Increasing agricultural productivity plays a key role in the efforts to combine agricultural growth and forest protection by allowing farmers to produce more using the same area. [1]  However, for agricultural productivity to increase, farmers must invest considerable resources to be able to use modern inputs such as tractors and fertilizers. [2]  Thus, evaluating the demand for capital that productivity increases would generate is important to understand which changes in the supply of agricultural credit are necessary to support increased agricultural production.

In this report, CPI/PUC-Rio explores municipality-level information on revenues, operating costs and farm equipment to quantify the costs of maximizing Brazil’s agricultural production without increasing deforestation. It begins by measuring the potential to increase crop and beef output in each municipality of the country. It then combines this measure with information on operational costs and the value of farm equipment to estimate the increase in capital required to maximize crop and beef output in each municipality of the country.

The researchers find that Brazil could increase crop output by 79.0-104.5% without affecting deforestation. It could also increase beef output by 26.8% without increasing the area with pastures. To obtain these increases in production, farmers would need to increase the value of farm equipment by 47.5-51.6% (USD 34.4-37.4 billion) and the operational costs by 43.5-50.5% (USD 44.4-51.2 billion). There is substantial regional heterogeneity in these numbers with the more substantial increases concentrated in regions as diverse as the north of the state of Goiás or the Vale do Ribeira region in the states of Rio de Janeiro and São Paulo.

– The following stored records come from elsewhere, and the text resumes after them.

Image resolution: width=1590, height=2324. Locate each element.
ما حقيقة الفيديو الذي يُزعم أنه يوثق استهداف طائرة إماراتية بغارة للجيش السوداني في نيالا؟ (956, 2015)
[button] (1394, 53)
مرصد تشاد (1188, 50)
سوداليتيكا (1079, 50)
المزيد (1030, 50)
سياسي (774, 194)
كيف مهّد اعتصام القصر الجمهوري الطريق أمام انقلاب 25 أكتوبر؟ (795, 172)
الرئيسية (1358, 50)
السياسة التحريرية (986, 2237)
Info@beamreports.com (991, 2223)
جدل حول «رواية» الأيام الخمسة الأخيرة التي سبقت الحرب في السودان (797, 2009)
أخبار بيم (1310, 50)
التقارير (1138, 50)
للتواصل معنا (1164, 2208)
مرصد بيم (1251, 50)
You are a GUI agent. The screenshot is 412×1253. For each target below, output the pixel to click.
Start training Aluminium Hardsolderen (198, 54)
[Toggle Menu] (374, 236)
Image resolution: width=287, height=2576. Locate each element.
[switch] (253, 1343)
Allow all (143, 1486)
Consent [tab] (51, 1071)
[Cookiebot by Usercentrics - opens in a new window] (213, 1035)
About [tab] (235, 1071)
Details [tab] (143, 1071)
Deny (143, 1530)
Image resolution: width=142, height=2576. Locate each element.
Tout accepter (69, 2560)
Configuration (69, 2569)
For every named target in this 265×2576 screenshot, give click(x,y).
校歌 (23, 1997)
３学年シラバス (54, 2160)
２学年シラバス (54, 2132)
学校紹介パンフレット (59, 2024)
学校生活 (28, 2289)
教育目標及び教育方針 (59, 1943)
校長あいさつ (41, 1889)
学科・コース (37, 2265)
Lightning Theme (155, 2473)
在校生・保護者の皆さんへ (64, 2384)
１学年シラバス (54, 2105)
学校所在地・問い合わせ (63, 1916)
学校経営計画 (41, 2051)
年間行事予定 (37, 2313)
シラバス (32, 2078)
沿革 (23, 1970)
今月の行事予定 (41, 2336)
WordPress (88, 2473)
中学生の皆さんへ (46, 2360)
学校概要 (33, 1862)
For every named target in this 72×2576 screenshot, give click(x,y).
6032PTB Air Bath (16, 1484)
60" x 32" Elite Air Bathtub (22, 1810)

[1]  Climate Policy Initiative (2013). Production and Protection: A First Look at Key Challenges in Brazil. Available at: bit.ly/3bkL6zT.

[2]  For one example of the relationship between agricultural growth and input use, see: Assunção, J., & Bragança, A. (2015). Technological Change and Deforestation: Evidence from the Brazilian Soybean Revolution. INPUT Working Paper. Available at bit.ly/3tGBAxg.